Table of Contents
Volume 2017, Article ID 3178204, 10 pages
Research Article

Identification of Quantitative Trait Loci That Determine Plasma Total-Cholesterol and Triglyceride Concentrations in DDD/Sgn and C57BL/6J Inbred Mice

1Institute of Agrobiological Sciences, National Agriculture and Food Research Organization (NARO), Tsukuba, Ibaraki 305-8634, Japan
2Institute of Livestock and Grassland Science, National Agriculture and Food Research Organization (NARO), Tsukuba, Ibaraki 305-0901, Japan

Correspondence should be addressed to Jun-ichi Suto; pj.og.crffa@otusj

Received 28 November 2016; Revised 13 April 2017; Accepted 11 May 2017; Published 31 May 2017

Academic Editor: Daniel Gaudet

Copyright © 2017 Jun-ichi Suto and Misaki Kojima. This is an open access article distributed under the Creative Commons Attribution License, which permits unrestricted use, distribution, and reproduction in any medium, provided the original work is properly cited.

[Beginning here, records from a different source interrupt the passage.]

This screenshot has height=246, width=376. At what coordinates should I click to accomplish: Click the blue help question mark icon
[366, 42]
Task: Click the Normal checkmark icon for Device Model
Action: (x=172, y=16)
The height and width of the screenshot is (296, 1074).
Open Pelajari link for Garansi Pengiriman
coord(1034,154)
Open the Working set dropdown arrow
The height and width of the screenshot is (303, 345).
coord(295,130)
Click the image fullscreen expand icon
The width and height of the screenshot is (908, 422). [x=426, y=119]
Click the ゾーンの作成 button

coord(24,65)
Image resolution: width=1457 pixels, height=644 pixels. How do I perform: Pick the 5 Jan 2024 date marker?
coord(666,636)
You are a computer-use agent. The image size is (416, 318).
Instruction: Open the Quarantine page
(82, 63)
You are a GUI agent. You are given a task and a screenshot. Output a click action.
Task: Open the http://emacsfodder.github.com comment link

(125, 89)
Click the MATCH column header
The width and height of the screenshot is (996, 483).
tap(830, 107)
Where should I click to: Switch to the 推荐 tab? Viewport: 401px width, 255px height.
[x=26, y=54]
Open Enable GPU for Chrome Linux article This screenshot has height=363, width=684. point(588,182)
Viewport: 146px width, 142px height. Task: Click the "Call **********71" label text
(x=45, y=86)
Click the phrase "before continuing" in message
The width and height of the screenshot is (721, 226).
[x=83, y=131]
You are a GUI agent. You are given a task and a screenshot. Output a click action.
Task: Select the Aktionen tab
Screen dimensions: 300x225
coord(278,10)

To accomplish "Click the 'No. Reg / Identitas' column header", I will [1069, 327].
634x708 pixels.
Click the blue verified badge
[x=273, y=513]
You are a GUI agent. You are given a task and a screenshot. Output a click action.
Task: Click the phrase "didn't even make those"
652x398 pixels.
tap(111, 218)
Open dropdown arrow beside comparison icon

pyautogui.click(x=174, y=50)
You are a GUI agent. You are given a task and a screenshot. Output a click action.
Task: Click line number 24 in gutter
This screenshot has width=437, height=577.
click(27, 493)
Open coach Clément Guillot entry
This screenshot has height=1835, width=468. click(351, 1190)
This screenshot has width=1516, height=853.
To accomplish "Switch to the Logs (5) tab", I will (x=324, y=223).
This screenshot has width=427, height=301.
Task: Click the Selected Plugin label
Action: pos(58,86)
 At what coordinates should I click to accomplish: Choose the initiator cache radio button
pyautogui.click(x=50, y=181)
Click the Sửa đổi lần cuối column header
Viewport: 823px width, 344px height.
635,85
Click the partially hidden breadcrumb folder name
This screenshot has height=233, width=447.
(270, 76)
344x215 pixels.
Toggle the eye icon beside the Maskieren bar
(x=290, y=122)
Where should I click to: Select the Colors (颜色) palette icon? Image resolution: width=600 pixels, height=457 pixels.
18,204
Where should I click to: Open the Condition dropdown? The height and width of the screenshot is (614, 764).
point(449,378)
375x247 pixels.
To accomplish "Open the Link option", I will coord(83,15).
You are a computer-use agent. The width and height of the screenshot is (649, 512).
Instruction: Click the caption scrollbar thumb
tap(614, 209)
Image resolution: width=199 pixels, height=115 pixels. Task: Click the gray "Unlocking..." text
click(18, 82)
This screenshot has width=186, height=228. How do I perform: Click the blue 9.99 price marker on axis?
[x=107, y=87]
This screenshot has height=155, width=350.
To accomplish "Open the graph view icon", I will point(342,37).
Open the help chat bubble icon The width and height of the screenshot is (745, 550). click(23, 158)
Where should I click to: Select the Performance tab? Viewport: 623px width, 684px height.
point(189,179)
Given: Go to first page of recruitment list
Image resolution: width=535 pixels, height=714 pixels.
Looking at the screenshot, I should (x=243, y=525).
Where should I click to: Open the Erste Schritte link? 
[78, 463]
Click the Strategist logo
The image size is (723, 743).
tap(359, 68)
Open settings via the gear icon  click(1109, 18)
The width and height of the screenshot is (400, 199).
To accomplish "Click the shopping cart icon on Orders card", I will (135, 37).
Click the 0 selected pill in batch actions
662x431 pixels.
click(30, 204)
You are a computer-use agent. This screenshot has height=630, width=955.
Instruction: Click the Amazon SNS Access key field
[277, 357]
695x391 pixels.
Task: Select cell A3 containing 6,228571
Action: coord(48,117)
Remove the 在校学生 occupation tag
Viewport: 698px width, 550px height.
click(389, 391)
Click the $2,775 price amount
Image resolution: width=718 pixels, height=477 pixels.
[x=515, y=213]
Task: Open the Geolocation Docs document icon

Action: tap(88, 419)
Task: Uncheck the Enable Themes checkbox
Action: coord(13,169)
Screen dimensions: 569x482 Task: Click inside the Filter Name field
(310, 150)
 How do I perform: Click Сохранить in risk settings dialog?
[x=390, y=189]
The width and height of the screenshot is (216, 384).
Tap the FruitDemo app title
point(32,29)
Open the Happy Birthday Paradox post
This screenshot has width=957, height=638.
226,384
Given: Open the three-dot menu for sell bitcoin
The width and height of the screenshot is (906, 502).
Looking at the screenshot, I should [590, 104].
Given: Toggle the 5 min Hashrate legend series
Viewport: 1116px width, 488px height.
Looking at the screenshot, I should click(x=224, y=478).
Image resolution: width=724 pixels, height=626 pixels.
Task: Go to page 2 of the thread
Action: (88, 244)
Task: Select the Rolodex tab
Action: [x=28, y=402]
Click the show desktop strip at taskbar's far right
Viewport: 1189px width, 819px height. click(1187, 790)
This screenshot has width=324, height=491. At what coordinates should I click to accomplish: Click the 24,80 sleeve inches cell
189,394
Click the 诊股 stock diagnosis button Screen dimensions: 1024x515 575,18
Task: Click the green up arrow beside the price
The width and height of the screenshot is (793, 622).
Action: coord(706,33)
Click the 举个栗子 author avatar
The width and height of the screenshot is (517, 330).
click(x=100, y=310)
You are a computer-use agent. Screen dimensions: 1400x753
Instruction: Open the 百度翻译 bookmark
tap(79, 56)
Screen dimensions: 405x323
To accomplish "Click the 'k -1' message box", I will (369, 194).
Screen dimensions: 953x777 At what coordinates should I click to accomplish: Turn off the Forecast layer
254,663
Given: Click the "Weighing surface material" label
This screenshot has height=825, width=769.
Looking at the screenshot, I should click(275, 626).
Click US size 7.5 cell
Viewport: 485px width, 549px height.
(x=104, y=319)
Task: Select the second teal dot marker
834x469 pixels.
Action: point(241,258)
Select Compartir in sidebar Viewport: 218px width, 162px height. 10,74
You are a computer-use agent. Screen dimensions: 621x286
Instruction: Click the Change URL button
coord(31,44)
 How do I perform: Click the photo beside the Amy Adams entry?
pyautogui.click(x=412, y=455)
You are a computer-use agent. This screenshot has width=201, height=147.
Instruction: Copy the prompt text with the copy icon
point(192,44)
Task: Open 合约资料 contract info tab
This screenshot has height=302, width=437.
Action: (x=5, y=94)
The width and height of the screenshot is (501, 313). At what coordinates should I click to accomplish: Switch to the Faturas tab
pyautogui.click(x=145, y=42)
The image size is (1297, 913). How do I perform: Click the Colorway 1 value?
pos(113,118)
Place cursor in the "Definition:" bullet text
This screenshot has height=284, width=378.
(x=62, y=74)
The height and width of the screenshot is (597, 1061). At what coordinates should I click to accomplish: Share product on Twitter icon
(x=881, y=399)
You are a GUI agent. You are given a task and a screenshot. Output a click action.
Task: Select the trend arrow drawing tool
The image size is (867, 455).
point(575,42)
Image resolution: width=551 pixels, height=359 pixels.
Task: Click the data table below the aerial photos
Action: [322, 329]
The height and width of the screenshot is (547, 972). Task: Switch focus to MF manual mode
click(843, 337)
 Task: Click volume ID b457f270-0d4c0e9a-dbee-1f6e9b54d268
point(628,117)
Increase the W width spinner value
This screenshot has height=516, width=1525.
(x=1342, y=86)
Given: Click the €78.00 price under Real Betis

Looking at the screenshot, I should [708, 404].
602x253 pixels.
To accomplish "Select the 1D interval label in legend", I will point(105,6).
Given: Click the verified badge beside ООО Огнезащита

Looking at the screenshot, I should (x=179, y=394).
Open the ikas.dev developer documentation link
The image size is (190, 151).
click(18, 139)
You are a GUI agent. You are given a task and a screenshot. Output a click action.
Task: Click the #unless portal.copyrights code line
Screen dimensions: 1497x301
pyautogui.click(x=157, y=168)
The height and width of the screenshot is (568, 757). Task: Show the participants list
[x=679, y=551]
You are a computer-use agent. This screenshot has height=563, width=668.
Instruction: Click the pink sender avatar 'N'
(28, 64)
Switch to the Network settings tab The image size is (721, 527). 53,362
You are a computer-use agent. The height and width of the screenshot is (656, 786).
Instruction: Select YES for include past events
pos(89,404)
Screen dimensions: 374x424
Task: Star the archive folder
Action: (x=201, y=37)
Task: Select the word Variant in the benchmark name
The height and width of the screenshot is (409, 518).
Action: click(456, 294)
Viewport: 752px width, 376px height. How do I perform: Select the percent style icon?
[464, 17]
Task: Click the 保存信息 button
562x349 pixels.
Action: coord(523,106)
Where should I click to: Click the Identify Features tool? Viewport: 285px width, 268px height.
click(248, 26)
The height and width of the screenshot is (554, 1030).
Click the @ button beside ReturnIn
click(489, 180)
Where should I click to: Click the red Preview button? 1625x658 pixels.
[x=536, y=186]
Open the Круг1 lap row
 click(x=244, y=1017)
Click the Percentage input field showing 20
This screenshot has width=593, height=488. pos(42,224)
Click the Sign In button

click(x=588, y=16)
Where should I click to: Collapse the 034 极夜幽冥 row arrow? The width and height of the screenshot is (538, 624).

DDD/Sgn mice have significantly higher plasma lipid concentrations than C57BL/6J mice. In the present study, we performed quantitative trait loci (QTL) mapping for plasma total-cholesterol (CHO) and triglyceride (TG) concentrations in reciprocal F2 male intercross populations between the two strains. By single-QTL scans, we identified four significant QTL on chromosomes (Chrs) 1, 5, 17, and 19 for CHO and two significant QTL on Chrs 1 and 12 for TG. By including cross direction as an interactive covariate, we identified separate significant QTL on Chr 17 for CHO but none for TG. When the large phenotypic effect of QTL on Chr 1 was controlled by composite interval mapping, we identified three additional significant QTL on Chrs 3, 4, and 9 for CHO but none for TG. QTL on Chr 19 was a novel QTL for CHO and the allelic effect of this QTL significantly differed between males and females. Whole-exome sequence analysis in DDD/Sgn mice suggested that Apoa2 and Acads were the plausible candidate genes underlying CHO QTL on Chrs 1 and 5, respectively. Thus, we identified a multifactorial basis for plasma lipid concentrations in male mice. These findings will provide insight into the genetic mechanisms of plasma lipid metabolism.